The embeddings are stored in a single column as a JSON string, so we'll need to convert that single column into a column per value in the embeddings array. We'll get 1536 columns back.

In [10]:
import json

def unpack(embeddings_str):
    # idempotence check
    if isinstance(embeddings_str, str):
        return json.loads(embeddings_str)
    else:
        return embeddings_str

tweets_df["tweet_embeddings"] = tweets_df["tweet_embeddings"].apply(unpack)
profiles_df["profile_embeddings"] = profiles_df["profile_embeddings"].apply(unpack)

In [11]:
print(type(tweets_df["tweet_embeddings"][0]))
print(len(tweets_df["tweet_embeddings"][0])) #> 1536

print(type(profiles_df["profile_embeddings"][0]))
print(len(profiles_df["profile_embeddings"][0])) #> 1536

<class 'list'>
1536
<class 'list'>
1536


In [12]:
from pandas import DataFrame

tweet_embeddings = DataFrame(tweets_df["tweet_embeddings"].values.tolist())
print(len(tweet_embeddings))

profile_embeddings = DataFrame(profiles_df["profile_embeddings"].values.tolist())
print(len(profile_embeddings))

7566
5746


Merge embedding columns with label columns:

In [13]:
tweets_df = tweets_df.drop(columns=["tweet_embeddings"]).merge(tweet_embeddings, left_index=True, right_index=True)
profiles_df = profiles_df.drop(columns=["profile_embeddings"]).merge(profile_embeddings, left_index=True, right_index=True)

print(tweets_df.shape)
print(profiles_df.shape)

(7566, 1558)
(5746, 1558)


### Export Data

In [14]:
# export and download from google colab filesystem (file won't download from drive for some reason - maybe too big?)
# https://cmdlinetips.com/2020/05/how-to-save-pandas-dataframe-as-gzip-zip-file/
#df.to_csv("botometer_sample_openai_embeddings_20230704.csv.zip", index=False, compression="zip")

In [15]:
csv_filename = "botometer_sample_openai_tweet_embeddings_20230704.csv.gz"
csv_filepath = os.path.join(DATA_DIR, MODEL_ID, csv_filename)

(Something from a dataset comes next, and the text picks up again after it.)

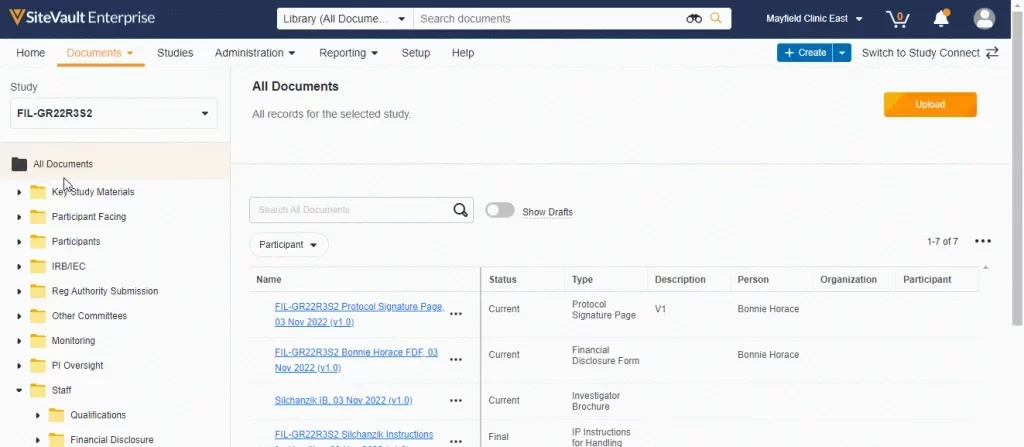Screen dimensions: 1024x447
Task: Toggle the Show Drafts switch
Action: (x=500, y=211)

#tweets_df.to_csv(csv_filename, index=False, compression="gzip")
tweets_df.to_csv(csv_filepath, index=False, compression="gzip")

In [16]:
csv_filename = "botometer_sample_openai_profile_embeddings_20230704.csv.gz"
csv_filepath = os.path.join(DATA_DIR, MODEL_ID, csv_filename)

#profiles_df.to_csv(csv_filename, index=False, compression="gzip")
profiles_df.to_csv(csv_filepath, index=False, compression="gzip")